Die Auseinandersetzung um das Kruzifix-Urteil hat überraschend und aufschlußreich Grundeinstellungen wichtiger intellektueller und politischer Eliten in Deutschland aufgedeckt: In der ebenso vehementen wie maßlosen Kritik an diesem Urteil wurde deutlich, wie oberflächlich ihr Verständnis der elementaren Normen unserer freiheitlichen Demokratie wie der sie begründenden jüdischchristlichen Tradition noch immer - oder wieder - ist *).

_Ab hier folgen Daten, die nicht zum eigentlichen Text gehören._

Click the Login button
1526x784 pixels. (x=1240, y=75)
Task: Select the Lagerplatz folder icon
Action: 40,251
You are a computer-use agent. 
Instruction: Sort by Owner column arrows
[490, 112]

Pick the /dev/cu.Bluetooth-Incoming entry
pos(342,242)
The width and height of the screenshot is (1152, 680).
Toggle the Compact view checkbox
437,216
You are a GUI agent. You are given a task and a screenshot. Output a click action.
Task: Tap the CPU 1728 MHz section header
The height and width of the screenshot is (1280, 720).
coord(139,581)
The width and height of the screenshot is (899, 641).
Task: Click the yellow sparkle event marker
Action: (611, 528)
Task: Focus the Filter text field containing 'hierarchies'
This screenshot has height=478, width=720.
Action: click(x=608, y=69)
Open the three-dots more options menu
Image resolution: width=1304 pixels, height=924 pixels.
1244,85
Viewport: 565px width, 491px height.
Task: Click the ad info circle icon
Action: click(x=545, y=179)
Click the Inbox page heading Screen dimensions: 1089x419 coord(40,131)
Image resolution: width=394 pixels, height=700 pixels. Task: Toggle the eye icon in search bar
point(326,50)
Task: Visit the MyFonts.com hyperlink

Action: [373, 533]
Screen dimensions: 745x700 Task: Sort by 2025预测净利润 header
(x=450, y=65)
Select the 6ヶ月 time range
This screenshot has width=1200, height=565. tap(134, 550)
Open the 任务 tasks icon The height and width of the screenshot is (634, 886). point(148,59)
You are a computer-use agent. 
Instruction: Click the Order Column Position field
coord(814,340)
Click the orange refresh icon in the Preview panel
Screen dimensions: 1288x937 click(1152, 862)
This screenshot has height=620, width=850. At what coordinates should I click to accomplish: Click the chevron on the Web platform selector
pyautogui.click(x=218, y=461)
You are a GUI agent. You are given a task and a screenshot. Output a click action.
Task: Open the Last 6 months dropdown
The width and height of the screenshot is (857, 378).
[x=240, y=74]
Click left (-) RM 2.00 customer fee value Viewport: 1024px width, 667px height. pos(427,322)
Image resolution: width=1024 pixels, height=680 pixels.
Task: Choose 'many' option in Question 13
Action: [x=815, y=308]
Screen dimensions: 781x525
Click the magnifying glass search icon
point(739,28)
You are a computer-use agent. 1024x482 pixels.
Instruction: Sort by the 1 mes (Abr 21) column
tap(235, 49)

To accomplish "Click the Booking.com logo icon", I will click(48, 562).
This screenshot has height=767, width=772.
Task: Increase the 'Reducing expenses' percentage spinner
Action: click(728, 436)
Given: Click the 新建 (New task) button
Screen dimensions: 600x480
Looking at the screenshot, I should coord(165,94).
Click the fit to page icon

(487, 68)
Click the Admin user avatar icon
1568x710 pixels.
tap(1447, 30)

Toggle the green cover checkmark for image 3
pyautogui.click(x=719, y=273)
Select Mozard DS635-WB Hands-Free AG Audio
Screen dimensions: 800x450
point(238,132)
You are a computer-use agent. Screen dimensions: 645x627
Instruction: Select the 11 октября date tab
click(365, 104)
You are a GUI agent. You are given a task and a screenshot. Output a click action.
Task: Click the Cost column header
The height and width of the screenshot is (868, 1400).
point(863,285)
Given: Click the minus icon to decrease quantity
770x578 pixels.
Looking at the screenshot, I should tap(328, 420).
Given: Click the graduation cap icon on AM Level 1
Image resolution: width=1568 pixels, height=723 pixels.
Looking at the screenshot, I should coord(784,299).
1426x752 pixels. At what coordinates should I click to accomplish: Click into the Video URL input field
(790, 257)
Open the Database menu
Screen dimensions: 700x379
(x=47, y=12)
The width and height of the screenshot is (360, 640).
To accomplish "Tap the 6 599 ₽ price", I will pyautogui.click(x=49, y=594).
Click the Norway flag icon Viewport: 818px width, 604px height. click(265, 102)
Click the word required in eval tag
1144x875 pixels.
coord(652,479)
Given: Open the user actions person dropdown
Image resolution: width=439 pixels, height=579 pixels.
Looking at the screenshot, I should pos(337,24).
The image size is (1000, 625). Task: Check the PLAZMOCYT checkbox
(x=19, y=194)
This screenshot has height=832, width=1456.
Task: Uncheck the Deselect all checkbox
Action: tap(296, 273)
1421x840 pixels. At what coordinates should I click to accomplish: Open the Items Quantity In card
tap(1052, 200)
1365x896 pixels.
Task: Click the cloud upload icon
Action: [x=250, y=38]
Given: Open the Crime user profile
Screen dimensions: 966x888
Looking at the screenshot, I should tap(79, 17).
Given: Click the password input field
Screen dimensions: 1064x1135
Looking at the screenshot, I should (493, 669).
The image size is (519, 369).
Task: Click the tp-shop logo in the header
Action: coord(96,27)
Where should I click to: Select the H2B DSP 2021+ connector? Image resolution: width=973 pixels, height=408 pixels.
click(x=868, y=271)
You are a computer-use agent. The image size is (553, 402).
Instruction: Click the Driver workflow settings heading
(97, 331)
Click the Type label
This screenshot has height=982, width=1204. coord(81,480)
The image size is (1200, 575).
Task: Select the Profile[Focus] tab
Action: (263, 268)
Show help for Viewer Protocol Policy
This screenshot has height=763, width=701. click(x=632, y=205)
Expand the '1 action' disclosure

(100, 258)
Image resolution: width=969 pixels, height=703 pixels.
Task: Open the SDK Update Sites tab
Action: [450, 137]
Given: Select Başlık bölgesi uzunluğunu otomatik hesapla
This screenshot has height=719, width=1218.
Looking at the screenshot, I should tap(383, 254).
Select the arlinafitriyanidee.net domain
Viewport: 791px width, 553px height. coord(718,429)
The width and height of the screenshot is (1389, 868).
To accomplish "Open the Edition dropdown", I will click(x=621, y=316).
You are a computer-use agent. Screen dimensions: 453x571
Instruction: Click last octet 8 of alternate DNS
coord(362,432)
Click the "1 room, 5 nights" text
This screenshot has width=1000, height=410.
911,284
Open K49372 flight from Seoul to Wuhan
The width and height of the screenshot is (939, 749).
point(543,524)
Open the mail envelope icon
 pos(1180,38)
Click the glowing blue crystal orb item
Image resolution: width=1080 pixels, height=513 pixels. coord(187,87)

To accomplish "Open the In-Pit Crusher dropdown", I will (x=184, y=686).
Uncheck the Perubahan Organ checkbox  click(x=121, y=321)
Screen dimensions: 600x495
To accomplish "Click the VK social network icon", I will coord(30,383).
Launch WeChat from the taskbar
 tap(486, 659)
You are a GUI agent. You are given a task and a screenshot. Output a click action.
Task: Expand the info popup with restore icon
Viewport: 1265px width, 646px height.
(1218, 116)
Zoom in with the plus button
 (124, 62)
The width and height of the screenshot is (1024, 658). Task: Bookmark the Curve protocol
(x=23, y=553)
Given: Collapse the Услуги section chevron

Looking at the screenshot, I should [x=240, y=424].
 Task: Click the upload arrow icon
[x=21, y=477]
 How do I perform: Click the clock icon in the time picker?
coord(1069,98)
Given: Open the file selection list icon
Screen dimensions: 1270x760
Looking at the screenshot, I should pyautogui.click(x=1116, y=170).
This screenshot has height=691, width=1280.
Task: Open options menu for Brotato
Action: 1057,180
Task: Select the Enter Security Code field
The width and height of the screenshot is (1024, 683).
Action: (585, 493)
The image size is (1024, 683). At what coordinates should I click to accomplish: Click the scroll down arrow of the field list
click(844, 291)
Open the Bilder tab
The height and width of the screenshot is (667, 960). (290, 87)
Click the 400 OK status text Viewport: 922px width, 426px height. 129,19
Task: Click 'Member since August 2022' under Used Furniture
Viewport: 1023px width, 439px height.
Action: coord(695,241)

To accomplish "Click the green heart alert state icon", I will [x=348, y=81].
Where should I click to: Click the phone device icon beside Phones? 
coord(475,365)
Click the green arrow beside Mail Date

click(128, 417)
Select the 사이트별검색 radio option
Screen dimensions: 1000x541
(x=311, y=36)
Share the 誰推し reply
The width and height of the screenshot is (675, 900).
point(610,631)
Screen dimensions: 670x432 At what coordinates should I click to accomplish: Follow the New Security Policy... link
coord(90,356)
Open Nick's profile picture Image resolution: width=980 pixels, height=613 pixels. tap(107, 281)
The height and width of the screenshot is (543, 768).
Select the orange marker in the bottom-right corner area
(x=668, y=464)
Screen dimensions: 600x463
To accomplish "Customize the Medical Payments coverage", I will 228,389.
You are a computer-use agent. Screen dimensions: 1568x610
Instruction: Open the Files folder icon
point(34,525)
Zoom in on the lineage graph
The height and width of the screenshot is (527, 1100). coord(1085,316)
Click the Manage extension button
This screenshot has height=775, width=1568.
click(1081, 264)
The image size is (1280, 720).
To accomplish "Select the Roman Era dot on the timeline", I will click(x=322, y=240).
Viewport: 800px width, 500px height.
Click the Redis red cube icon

Die scharfe Schelte und die unverhohlene Aufforderung zum Ungehorsam gegenüber der Entscheidung des Bundesverfassungsgerichts folgte im wesentlichen drei Argumentationslinien, die in sich widersprüchlich sind und insgesamt auf die Mißachtung des Rechts der Minderheit und damit der Würde der Person als der Legitimation der freiheitlichen Demokratie hinauslaufen:
1. Das Urteil versehe sich an dem Tatbestand, daß die liberale Demokratie auf der christlichen Tradition beruht.
2. Das Urteil mute der Mehrheit den Verzicht auf ihre Überzeugung zu, um einer Minderheit Genüge zu tun.
3. Das Kruzifix an der Wand könne niemanden in seiner weltanschaulichen Überzeugung beeinträchtigen, weil dieses Symbol niemanden anhalte oder gar zwinge, sich nach der christlichen Botschaft zu richten, sich überhaupt um sie zu kümmern.